When you read about sourdough and starters, you will see a lot of discussion about starter ‘discard’; this is the name given to the excess of starter that is generated when making a starter, or from the process of feeding it. It basically means the extra, and if you do generate more than you need, there are lots of recipes for using it in different ways, including some on my blog.

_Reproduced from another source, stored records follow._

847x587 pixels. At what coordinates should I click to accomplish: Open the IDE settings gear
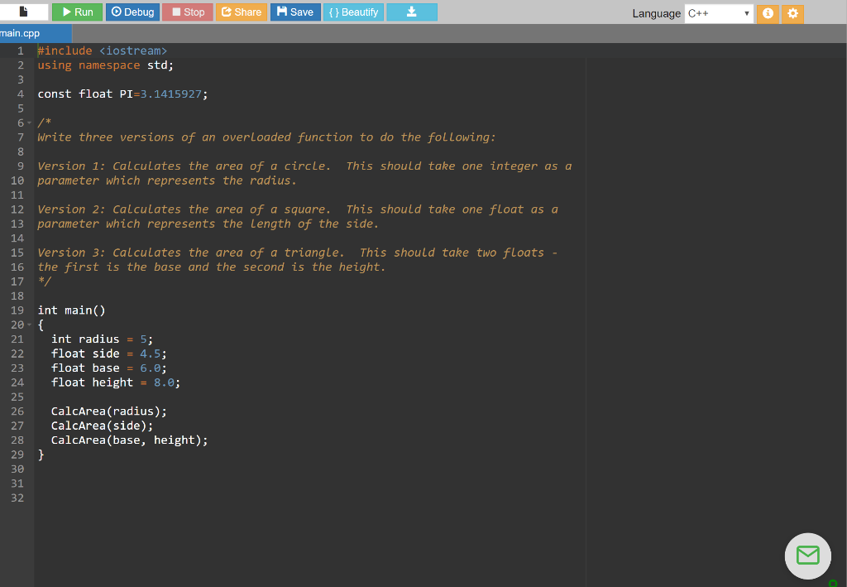[792, 14]
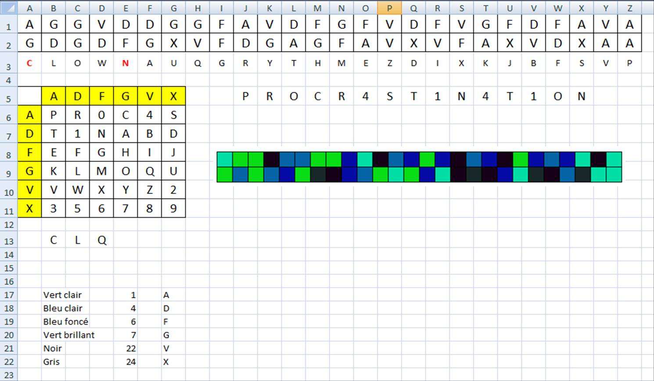Screen dimensions: 654x381
Task: Select the letter S in row 5 word
Action: [x=389, y=96]
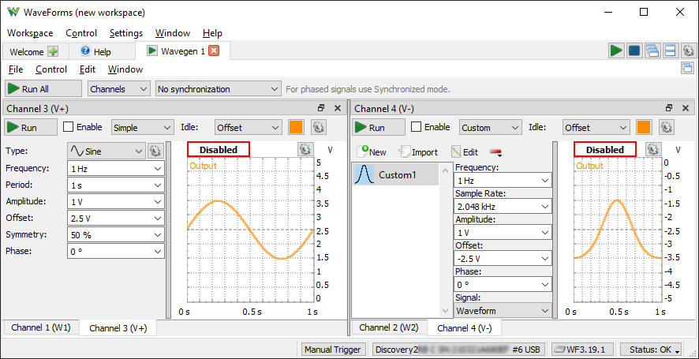Enable Channel 4 output checkbox
699x359 pixels.
416,127
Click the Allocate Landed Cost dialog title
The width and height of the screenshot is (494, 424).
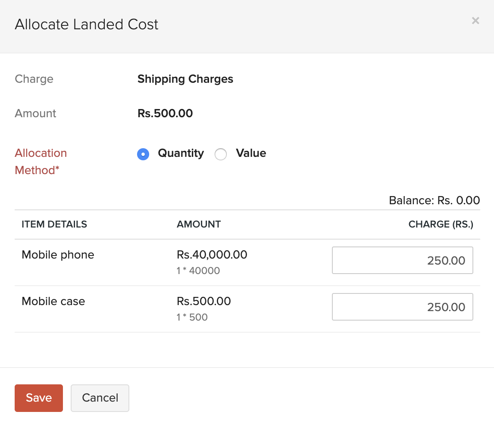[87, 25]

I never have any discard because I keep a base amount of starter that is sufficient to feed it when I need it and I know exactly how much to feed it for my uses, so I ever end up with too much. Sometimes I feed her more than others to be able make more loaves at once or use starter to make something else, like flatbreads or pancakes, but I only ever keep that 100g or so. Which is also what my guide for reviving my dried starter is based on, so that you always end up back at the same amount after feeding and using.
In between uses…
If you’re not going to use it for several weeks, keep it safely stored in the fridge with a firmly fitted lid. It will be perfectly fine and you do not need to take any special action. Many established starters have lived unused in fridges for weeks and months and have been absolutely fine, working perfectly when next used.
Change of plan…
If you got your starter out of the fridge thinking you were going to have time to make some dough up but it turns out you haven’t, just put it untouched back in the fridge. Unless it been a 7-10 days since you used it and it needs feeding, then do as above.
When you want to bake a loaf…
Take your starter from the fridge and let it come up to room temperature. Feed it with 30g of strong white flour + 30g of water, stir it well, and allow it to become fully active and ready to use, this can take 2-6 hours depending on the room temperature. If you feel that the mix feels a bit thin, add a tablespoon more of flour.
You may have read about needing to feed your starter based on ratios and even quantities of starter, water and flour. This is not necessary. As you will see from above, I feed my starter based on what I need for my dough, NOT based on how much starter is in my bowl, and this works perfectly. I don’t portion any out, and I don’t keep jars of extra unneeded starter. I also give my starter what she needs; for example, if your starter has become thin, and therefore weak, for any reason, give it extra flour to thicken it back up to its previous consistency and strength.
Most importantly, don’t worry about your starter. It’s very easy to worry about our beloved pots of joy, but they are far more resilient that you may be thinking. Follow the steps and guidelines and it will work perfectly.